• Hiroo Onoda, a Japanese soldiers who hid in the Philippine jungle for three decades, has died in Tokyo at age 91. He waged a guerrilla campaign on Lubang Island near Luzon until 1974.

    Onoda and three other holdouts got into a shoot-out with local Philippine troops in 1972.

    When asked at a press conference after his return what had he been thinking about the last 30 years, he told reporters, “Carrying out orders.”

    He became a national hero. He was even invited back to visit the Philippines even though he had killed dozens of Filipinos.


  • Thank you for that bit of news Worsham.
    I think he was a hell of a man and deserves to be a national hero.

  • '22 '20 '19 '18 '17 '16

    Well, I do take some umbrage with the slap on the wrist treatment he got. Imagine an American soldier doing the same thing in Vietnam (Iraq, Afghanistan, etc) and the response he’d get from the media. Onoda wasn’t even defending a home island, it was occupied land.
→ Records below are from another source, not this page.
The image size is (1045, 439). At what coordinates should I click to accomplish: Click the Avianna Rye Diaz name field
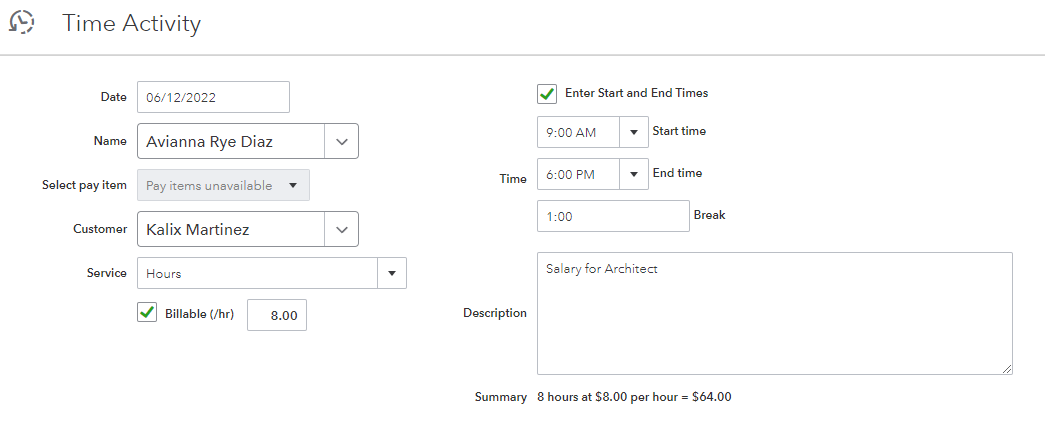click(x=231, y=141)
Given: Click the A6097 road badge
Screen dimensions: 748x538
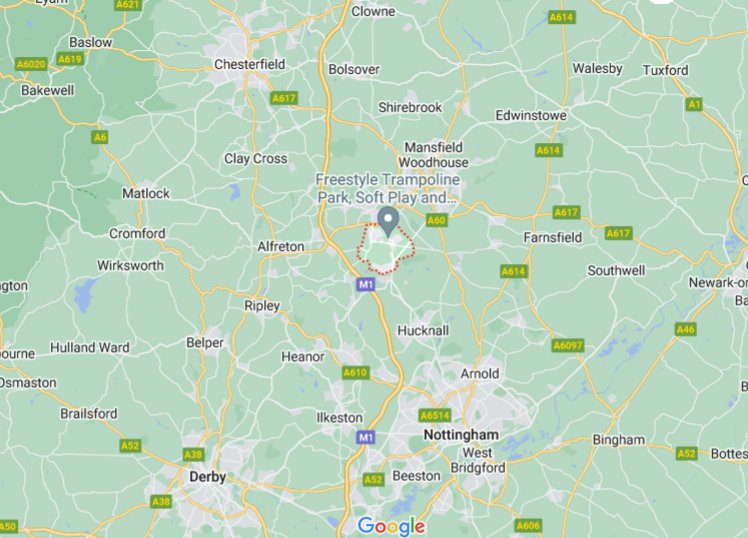Looking at the screenshot, I should (x=567, y=345).
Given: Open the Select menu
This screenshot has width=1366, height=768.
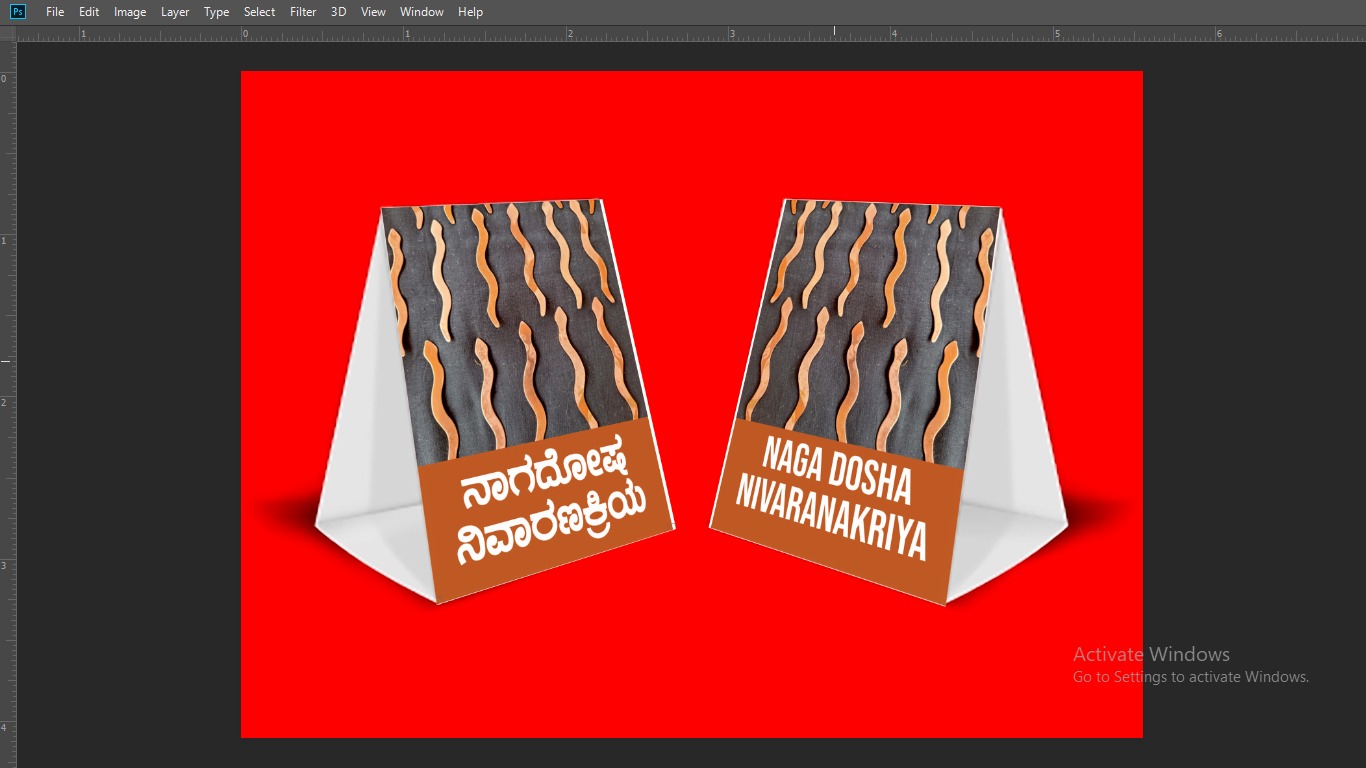Looking at the screenshot, I should 259,12.
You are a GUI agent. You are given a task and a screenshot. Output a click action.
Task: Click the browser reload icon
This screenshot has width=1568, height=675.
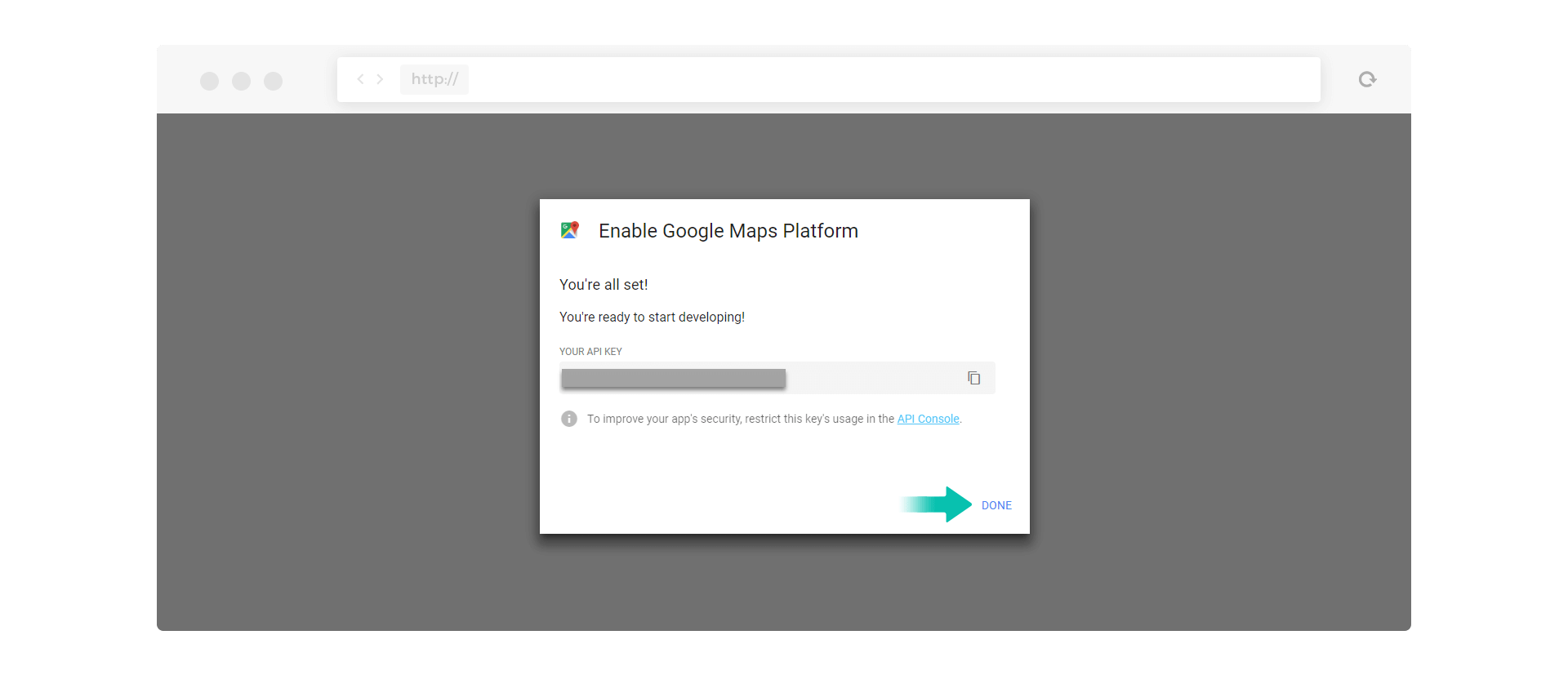pos(1367,79)
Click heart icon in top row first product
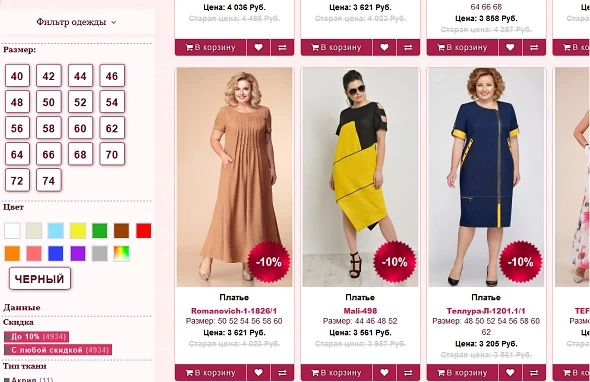This screenshot has width=590, height=382. [x=258, y=47]
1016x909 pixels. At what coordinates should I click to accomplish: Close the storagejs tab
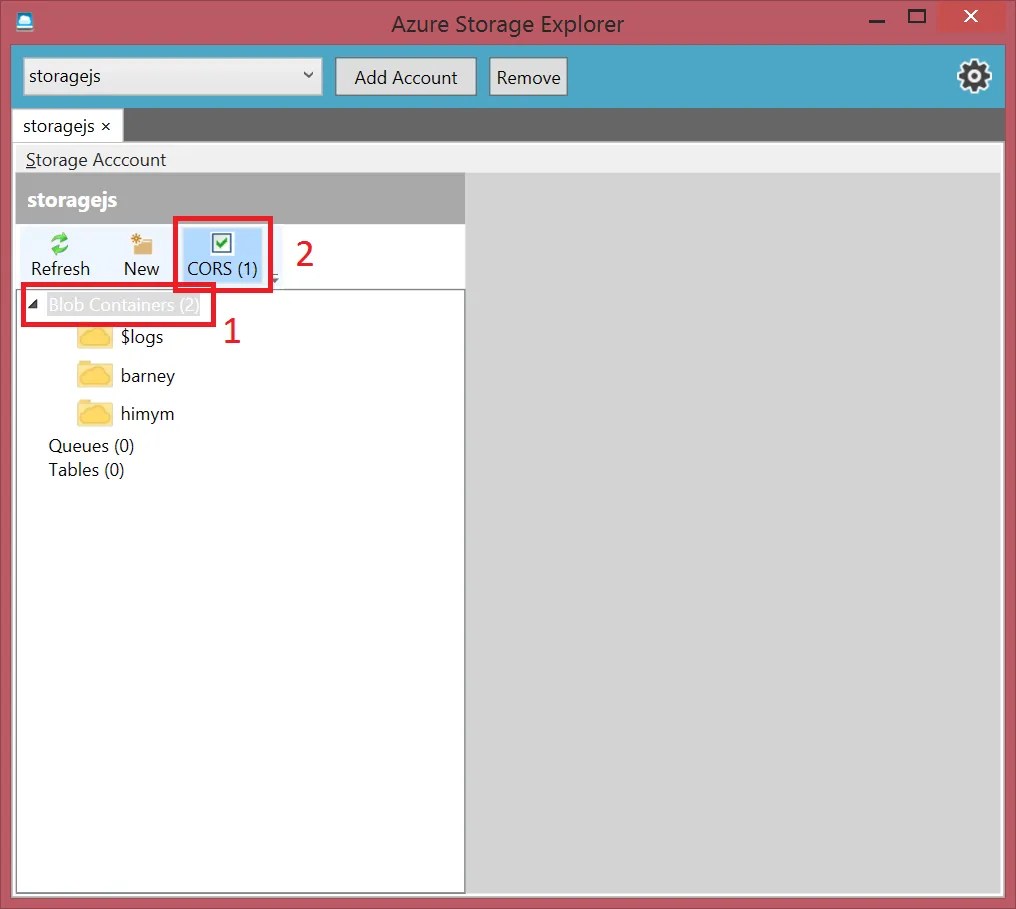(106, 127)
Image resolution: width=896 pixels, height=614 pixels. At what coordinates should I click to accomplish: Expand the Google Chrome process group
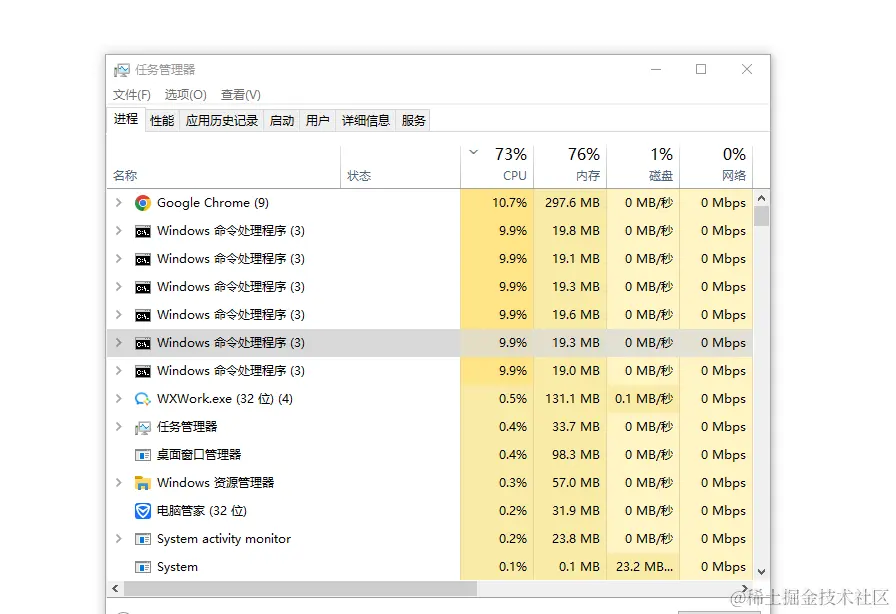[x=119, y=202]
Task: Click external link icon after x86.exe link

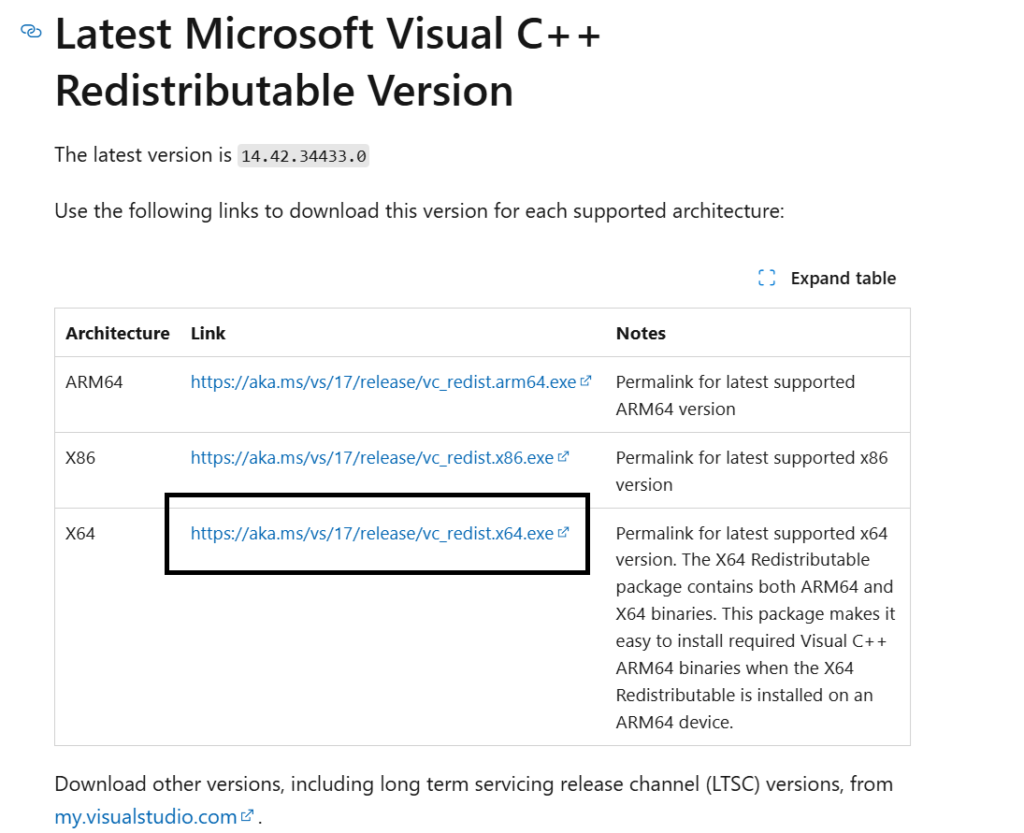Action: point(564,456)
  • It could be argued that, by refusing to surrender when his country did so, he was disobeying valid orders from his superiors – something which would be considered dishonorable (as well as a court-martial offense) to a Japanese soldier.  On the other hand, the same charge could be leveled against Charles de Gaulle, and he ended up being viewed as a national hero for doing so.  In de Gaulle’s case, his rationale was probably that he didn’t regard as legitimate the leaders who surrendered to Germany in June 1940, and hence didn’t regard as legitimate their orders to cease resisting.


  • @CWO:

    It could be argued that, by refusing to surrender when his country did so, he was disobeying valid orders from his superiors – something which would be considered dishonorable (as well as a court-martial offense) to a Japanese soldier.  On the other hand, the same charge could be leveled against Charles de Gaulle, and he ended up being viewed as a national hero for doing so.  In de Gaulle’s case, his rationale was probably that he didn’t regard as legitimate the leaders who surrendered to Germany in June 1940, and hence didn’t regard as legitimate their orders to cease resisting.

    It could be argued that, by refusing to surrender when his country did so, he was disobeying valid
    orders from his superiors – something which would be considered dishonorable (as well as a
    court-martial offense) to a Japanese soldier.

    Your post brings up an interesting question: did orders to surrender reach him in the first place?


    Onoda’s orders also stated that under no circumstances was he to surrender or take his own life.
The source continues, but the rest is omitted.